Your task: The answer must be every line from the entries below that includes "category".

Available data:
============================================================
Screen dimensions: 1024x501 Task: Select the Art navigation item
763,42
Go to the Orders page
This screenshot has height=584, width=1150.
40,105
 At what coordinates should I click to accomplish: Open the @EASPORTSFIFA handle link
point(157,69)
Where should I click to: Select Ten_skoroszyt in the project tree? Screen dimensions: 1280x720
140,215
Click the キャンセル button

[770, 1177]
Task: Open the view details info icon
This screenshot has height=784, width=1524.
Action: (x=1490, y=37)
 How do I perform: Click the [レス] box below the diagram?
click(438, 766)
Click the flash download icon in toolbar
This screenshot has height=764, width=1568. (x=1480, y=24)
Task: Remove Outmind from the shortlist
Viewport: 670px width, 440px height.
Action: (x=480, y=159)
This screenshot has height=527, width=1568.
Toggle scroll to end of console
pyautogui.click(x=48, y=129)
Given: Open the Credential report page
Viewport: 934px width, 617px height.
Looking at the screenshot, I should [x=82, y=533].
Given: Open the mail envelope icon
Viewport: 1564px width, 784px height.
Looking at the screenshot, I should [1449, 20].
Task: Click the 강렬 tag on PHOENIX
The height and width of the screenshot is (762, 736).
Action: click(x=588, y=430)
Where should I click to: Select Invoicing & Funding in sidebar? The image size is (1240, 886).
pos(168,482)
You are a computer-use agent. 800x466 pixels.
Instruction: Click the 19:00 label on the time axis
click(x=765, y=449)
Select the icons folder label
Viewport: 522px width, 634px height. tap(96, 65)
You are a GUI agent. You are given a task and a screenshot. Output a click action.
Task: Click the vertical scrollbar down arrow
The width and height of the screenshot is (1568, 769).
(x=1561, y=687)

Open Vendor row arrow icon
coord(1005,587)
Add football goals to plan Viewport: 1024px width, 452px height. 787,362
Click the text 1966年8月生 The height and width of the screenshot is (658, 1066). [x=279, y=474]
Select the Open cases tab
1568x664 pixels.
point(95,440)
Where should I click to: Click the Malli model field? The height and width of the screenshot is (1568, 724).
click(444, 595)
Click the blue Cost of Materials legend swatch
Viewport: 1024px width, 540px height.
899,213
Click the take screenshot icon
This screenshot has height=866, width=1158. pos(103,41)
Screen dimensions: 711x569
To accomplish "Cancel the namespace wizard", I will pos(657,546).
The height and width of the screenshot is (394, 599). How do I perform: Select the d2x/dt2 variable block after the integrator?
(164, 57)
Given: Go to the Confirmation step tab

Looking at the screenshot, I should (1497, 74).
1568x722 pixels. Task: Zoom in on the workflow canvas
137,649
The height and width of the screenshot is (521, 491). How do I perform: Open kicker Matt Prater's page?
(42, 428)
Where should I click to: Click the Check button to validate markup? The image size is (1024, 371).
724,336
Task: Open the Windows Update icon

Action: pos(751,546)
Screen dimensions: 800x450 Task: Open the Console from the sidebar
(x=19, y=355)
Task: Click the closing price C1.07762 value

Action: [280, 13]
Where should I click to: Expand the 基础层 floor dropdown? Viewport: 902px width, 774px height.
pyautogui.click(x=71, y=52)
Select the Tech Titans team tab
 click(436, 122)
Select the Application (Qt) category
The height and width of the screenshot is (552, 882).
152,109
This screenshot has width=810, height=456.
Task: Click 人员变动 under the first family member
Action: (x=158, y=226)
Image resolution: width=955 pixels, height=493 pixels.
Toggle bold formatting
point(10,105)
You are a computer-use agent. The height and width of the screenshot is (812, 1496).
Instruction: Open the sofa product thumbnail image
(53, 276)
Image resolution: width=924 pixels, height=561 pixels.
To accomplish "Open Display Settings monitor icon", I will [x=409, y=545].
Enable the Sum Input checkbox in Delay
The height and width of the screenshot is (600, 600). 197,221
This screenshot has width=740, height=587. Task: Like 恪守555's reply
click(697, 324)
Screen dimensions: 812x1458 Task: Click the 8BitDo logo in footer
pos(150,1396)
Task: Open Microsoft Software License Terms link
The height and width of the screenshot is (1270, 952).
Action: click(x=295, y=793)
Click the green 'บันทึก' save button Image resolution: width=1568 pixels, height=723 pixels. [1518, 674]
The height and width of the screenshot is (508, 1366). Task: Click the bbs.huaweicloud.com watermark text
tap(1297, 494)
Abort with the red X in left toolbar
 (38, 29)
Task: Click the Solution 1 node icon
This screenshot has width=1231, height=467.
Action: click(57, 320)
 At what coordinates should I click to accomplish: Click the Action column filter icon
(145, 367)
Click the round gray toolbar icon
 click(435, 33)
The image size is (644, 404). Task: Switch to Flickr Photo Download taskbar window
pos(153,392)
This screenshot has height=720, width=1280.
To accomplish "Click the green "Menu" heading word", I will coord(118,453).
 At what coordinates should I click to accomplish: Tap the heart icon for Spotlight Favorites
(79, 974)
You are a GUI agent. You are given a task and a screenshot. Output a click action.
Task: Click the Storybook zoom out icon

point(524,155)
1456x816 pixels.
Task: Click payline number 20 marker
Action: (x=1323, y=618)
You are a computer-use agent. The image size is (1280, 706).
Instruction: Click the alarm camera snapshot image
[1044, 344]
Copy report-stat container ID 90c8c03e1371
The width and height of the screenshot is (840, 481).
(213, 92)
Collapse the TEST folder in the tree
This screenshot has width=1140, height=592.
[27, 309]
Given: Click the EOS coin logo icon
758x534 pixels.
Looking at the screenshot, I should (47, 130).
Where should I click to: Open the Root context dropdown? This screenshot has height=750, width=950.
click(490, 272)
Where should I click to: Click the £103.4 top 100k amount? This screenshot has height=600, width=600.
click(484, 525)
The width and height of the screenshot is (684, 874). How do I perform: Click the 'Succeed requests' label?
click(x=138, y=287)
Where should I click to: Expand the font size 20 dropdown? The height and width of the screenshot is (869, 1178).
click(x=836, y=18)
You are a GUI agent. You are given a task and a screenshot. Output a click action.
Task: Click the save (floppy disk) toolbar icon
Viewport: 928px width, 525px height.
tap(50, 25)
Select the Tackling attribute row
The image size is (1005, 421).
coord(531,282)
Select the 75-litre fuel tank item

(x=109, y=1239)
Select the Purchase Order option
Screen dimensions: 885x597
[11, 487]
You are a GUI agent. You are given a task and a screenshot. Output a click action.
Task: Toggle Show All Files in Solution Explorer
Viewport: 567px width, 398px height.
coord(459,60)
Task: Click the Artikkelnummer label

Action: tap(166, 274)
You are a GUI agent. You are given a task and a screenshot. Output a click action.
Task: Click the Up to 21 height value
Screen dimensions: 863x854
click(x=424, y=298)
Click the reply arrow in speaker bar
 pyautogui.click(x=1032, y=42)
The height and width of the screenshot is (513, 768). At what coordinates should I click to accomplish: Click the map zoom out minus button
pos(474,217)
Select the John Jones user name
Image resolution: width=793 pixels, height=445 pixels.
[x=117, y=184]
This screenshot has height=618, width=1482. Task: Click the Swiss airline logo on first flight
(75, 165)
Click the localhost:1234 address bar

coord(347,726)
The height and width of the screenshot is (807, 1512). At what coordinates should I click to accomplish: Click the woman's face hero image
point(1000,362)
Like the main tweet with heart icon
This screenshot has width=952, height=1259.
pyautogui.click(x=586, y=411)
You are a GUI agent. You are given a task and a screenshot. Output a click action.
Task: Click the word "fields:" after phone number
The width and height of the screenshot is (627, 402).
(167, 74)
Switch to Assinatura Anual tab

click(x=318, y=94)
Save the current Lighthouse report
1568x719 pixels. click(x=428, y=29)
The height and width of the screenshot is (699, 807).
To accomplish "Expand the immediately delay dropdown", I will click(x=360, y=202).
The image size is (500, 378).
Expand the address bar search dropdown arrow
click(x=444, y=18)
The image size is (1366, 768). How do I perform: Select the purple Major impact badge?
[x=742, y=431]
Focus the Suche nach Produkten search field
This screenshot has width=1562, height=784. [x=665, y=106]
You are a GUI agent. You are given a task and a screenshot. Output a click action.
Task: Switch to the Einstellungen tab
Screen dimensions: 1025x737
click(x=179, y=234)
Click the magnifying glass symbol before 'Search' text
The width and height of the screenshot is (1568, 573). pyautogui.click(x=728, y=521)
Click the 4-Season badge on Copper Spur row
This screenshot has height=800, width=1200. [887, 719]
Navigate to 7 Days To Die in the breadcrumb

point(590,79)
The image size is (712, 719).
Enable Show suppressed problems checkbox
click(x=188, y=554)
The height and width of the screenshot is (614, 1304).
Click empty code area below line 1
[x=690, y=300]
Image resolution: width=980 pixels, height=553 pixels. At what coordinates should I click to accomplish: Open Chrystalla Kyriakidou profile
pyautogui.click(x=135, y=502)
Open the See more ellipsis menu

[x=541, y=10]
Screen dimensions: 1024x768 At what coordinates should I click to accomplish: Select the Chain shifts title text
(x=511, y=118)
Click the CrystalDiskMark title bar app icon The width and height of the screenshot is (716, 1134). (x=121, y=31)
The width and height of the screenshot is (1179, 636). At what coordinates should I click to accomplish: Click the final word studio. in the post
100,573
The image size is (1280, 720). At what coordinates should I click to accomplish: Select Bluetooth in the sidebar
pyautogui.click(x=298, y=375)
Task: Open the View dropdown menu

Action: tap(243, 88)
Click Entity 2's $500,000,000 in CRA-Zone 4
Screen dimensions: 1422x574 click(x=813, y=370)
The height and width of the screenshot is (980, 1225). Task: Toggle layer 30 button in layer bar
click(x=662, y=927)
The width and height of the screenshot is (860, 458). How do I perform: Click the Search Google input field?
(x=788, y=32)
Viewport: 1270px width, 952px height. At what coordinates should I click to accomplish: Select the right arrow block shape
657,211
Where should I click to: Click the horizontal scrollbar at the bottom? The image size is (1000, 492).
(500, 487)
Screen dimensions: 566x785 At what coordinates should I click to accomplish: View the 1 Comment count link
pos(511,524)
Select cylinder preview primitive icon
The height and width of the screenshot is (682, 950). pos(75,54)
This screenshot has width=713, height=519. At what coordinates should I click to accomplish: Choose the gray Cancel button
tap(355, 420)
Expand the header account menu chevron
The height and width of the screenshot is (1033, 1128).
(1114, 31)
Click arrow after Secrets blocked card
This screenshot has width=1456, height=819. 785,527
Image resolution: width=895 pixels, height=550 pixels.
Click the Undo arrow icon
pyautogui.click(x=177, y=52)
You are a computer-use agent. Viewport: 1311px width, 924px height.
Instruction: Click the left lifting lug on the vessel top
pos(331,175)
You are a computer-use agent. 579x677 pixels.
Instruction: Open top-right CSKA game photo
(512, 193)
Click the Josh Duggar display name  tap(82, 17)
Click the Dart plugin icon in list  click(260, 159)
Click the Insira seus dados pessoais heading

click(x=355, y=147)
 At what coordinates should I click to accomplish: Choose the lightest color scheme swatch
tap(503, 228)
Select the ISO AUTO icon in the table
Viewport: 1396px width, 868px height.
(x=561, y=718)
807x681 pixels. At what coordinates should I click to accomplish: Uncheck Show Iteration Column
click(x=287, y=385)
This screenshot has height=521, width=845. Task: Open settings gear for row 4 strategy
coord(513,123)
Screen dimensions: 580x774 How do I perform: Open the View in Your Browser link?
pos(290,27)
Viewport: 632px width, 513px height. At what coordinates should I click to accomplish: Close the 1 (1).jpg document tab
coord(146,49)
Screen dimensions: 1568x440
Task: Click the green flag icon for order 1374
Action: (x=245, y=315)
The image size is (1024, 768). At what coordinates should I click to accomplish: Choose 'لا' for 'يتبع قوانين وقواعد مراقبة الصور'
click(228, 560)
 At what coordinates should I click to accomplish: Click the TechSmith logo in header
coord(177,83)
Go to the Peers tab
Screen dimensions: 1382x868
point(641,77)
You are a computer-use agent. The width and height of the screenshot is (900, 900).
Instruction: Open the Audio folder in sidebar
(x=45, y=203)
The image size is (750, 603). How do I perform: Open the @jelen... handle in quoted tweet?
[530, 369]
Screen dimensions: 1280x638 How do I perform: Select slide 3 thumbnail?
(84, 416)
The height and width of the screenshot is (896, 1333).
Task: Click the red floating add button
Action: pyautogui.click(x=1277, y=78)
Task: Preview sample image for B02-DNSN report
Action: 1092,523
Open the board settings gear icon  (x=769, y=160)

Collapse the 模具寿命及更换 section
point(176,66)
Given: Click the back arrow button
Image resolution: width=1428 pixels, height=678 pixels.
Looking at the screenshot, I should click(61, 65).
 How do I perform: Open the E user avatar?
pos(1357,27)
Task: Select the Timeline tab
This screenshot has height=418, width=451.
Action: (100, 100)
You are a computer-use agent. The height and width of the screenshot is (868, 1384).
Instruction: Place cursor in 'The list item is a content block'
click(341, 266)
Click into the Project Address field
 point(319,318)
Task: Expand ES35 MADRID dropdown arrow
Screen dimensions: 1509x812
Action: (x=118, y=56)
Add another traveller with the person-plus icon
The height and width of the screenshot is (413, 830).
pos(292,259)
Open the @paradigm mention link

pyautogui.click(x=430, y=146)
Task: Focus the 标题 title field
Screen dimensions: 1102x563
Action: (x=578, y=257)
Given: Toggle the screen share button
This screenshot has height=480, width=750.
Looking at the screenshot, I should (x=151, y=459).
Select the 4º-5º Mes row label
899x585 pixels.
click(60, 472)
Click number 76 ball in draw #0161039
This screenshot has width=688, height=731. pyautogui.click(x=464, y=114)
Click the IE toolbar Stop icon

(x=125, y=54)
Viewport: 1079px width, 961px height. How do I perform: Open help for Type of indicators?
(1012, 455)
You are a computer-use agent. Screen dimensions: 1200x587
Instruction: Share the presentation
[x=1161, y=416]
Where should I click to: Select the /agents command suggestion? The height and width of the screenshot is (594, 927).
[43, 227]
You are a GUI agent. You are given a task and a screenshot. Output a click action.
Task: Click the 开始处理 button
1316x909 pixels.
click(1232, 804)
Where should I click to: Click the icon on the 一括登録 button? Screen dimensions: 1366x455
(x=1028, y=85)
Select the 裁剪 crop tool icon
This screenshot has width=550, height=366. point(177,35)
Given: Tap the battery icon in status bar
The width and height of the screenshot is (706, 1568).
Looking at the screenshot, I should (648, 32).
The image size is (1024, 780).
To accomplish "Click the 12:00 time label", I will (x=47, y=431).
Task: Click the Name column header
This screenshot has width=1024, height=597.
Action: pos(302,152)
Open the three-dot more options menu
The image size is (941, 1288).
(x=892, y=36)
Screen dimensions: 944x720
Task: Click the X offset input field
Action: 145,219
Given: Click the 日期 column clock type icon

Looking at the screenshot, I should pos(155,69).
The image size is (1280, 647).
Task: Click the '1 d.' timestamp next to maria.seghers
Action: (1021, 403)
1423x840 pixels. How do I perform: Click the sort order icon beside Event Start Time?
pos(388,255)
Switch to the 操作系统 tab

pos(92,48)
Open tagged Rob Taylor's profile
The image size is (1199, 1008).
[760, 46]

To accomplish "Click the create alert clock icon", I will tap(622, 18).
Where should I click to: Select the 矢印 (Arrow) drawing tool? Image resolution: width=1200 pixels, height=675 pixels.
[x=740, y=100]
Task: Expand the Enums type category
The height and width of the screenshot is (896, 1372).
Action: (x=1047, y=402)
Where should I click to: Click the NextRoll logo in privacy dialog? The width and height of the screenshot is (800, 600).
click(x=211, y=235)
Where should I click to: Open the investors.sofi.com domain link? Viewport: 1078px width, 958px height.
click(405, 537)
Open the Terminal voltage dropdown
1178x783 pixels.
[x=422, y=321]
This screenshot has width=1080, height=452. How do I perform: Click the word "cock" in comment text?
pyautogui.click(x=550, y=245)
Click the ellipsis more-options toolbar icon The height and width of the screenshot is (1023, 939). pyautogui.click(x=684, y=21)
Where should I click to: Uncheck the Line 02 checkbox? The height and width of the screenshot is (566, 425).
============================================================
Result of the exercise:
Select the Application (Qt) category
Task: Expand the Enums type category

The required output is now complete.